Please write every entry out again, exactly as it reads below.

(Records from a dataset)
- Opening Delimiter -

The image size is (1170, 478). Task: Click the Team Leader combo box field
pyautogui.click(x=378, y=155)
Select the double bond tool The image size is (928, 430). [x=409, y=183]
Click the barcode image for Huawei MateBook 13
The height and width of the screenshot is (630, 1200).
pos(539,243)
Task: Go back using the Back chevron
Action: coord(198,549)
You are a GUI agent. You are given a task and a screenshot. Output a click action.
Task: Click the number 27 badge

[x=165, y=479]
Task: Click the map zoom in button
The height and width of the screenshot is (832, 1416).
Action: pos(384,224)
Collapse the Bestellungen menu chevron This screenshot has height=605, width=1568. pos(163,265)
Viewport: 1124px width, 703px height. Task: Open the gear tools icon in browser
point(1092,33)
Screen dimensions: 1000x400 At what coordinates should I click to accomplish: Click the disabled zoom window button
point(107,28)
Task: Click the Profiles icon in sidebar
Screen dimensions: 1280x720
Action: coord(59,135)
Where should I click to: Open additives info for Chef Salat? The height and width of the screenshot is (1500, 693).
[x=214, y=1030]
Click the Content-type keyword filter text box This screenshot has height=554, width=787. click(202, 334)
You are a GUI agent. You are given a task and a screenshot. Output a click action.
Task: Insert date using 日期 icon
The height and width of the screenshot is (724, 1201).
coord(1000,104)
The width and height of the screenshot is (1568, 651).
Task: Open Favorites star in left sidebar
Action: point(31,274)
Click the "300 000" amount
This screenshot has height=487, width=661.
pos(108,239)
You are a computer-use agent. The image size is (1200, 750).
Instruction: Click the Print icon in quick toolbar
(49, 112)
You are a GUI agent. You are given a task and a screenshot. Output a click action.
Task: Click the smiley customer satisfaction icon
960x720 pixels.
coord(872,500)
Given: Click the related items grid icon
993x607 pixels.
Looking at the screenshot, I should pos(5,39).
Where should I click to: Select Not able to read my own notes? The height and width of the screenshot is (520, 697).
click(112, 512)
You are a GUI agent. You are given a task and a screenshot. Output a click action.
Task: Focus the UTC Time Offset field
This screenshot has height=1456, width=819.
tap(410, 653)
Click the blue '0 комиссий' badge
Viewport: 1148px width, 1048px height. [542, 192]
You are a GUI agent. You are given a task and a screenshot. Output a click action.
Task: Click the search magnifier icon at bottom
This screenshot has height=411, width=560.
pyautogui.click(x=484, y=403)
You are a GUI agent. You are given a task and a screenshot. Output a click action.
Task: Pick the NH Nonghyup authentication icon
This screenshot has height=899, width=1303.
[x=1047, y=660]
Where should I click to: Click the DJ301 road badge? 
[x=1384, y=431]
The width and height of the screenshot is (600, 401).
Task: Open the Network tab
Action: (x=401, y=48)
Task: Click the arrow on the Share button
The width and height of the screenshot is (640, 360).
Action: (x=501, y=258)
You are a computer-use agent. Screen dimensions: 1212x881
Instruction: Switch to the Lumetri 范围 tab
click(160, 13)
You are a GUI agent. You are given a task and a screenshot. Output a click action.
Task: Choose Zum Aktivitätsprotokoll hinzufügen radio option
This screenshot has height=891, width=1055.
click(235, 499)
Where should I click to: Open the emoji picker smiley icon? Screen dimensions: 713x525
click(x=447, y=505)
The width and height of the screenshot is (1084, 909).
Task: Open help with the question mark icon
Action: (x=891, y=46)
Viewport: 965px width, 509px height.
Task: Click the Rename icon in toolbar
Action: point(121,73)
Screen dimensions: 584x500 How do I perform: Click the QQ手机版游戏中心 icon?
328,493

- Closing Delimiter -

--- ANSWER TO THE EXERCISE ---
The image size is (1170, 478). Task: Click the Team Leader combo box field
pyautogui.click(x=378, y=155)
Select the double bond tool The image size is (928, 430). [x=409, y=183]
Click the barcode image for Huawei MateBook 13
The height and width of the screenshot is (630, 1200).
pos(539,243)
Task: Go back using the Back chevron
Action: coord(198,549)
You are a GUI agent. You are given a task and a screenshot. Output a click action.
Task: Click the number 27 badge

[x=165, y=479]
Task: Click the map zoom in button
The height and width of the screenshot is (832, 1416).
Action: pos(384,224)
Collapse the Bestellungen menu chevron This screenshot has height=605, width=1568. pos(163,265)
Viewport: 1124px width, 703px height. Task: Open the gear tools icon in browser
point(1092,33)
Screen dimensions: 1000x400 At what coordinates should I click to accomplish: Click the disabled zoom window button
point(107,28)
Task: Click the Profiles icon in sidebar
Screen dimensions: 1280x720
Action: coord(59,135)
Where should I click to: Open additives info for Chef Salat? The height and width of the screenshot is (1500, 693).
[x=214, y=1030]
Click the Content-type keyword filter text box This screenshot has height=554, width=787. click(202, 334)
You are a GUI agent. You are given a task and a screenshot. Output a click action.
Task: Insert date using 日期 icon
The height and width of the screenshot is (724, 1201).
coord(1000,104)
The width and height of the screenshot is (1568, 651).
Task: Open Favorites star in left sidebar
Action: point(31,274)
Click the "300 000" amount
This screenshot has height=487, width=661.
pos(108,239)
You are a computer-use agent. The image size is (1200, 750).
Instruction: Click the Print icon in quick toolbar
(49, 112)
You are a GUI agent. You are given a task and a screenshot. Output a click action.
Task: Click the smiley customer satisfaction icon
960x720 pixels.
coord(872,500)
Given: Click the related items grid icon
993x607 pixels.
Looking at the screenshot, I should pos(5,39).
Where should I click to: Select Not able to read my own notes? The height and width of the screenshot is (520, 697).
click(112, 512)
You are a GUI agent. You are given a task and a screenshot. Output a click action.
Task: Focus the UTC Time Offset field
This screenshot has height=1456, width=819.
tap(410, 653)
Click the blue '0 комиссий' badge
Viewport: 1148px width, 1048px height. [542, 192]
You are a GUI agent. You are given a task and a screenshot. Output a click action.
Task: Click the search magnifier icon at bottom
This screenshot has height=411, width=560.
pyautogui.click(x=484, y=403)
You are a GUI agent. You are given a task and a screenshot. Output a click action.
Task: Pick the NH Nonghyup authentication icon
This screenshot has height=899, width=1303.
[x=1047, y=660]
Where should I click to: Click the DJ301 road badge? 
[x=1384, y=431]
The width and height of the screenshot is (600, 401).
Task: Open the Network tab
Action: (x=401, y=48)
Task: Click the arrow on the Share button
The width and height of the screenshot is (640, 360).
Action: (x=501, y=258)
You are a computer-use agent. Screen dimensions: 1212x881
Instruction: Switch to the Lumetri 范围 tab
click(160, 13)
You are a GUI agent. You are given a task and a screenshot. Output a click action.
Task: Choose Zum Aktivitätsprotokoll hinzufügen radio option
This screenshot has height=891, width=1055.
click(235, 499)
Where should I click to: Open the emoji picker smiley icon? Screen dimensions: 713x525
click(x=447, y=505)
The width and height of the screenshot is (1084, 909).
Task: Open help with the question mark icon
Action: (x=891, y=46)
Viewport: 965px width, 509px height.
Task: Click the Rename icon in toolbar
Action: point(121,73)
Screen dimensions: 584x500 How do I perform: Click the QQ手机版游戏中心 icon?
328,493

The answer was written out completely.